Rewrite the lines below, replacing "Ochrana" with "Zabezpečení" everywhere and leaving everything else unchanged. Omit the pictures from your output.

======== Supplied entries ========

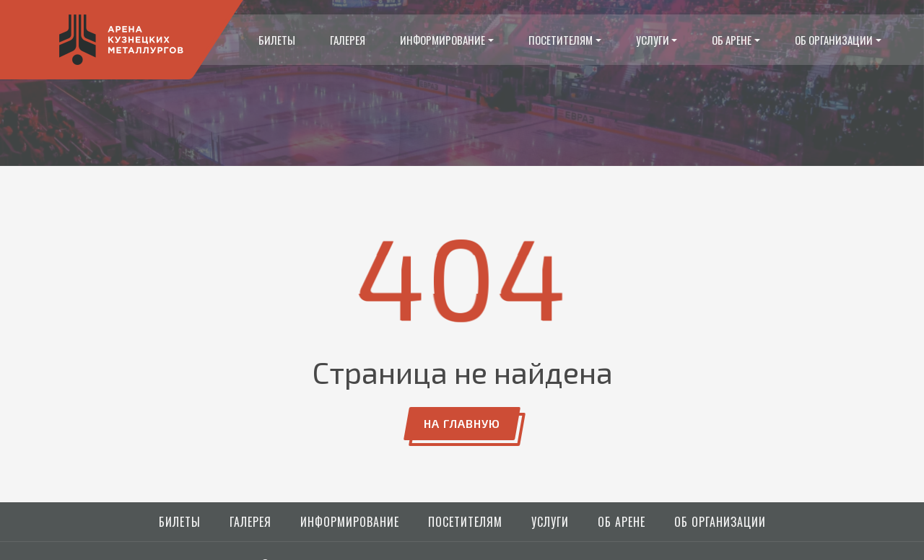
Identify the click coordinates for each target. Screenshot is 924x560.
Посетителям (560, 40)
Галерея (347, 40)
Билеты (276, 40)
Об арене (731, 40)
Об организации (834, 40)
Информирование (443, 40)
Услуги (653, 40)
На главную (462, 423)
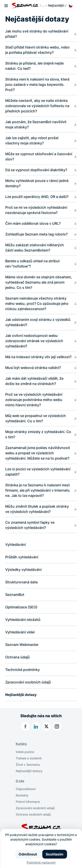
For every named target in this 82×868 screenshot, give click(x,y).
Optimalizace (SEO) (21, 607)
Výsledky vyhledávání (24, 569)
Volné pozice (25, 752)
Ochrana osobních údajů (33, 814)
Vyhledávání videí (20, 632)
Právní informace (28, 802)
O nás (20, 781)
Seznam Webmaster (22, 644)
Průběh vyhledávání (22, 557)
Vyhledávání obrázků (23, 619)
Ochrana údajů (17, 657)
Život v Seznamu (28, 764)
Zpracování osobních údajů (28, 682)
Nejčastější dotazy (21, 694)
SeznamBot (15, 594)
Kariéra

========

Expected answer —
Identify the click coordinates for each target. Screenshot is 924x560.
Посетителям (560, 40)
Галерея (347, 40)
Билеты (276, 40)
Об арене (731, 40)
Об организации (834, 40)
Информирование (443, 40)
Услуги (653, 40)
На главную (462, 423)
For every named target in this 82×868 screenshot, give click(x,y).
Optimalizace (SEO) (21, 607)
Výsledky vyhledávání (24, 569)
Volné pozice (25, 752)
Zabezpečení osobních údajů (33, 814)
Vyhledávání videí (20, 632)
Právní informace (28, 802)
O nás (20, 781)
Seznam Webmaster (22, 644)
Průběh vyhledávání (22, 557)
Vyhledávání obrázků (23, 619)
Zabezpečení údajů (17, 657)
Život v Seznamu (28, 764)
Zpracování osobních údajů (28, 682)
Nejčastější dotazy (21, 694)
SeznamBot (15, 594)
Kariéra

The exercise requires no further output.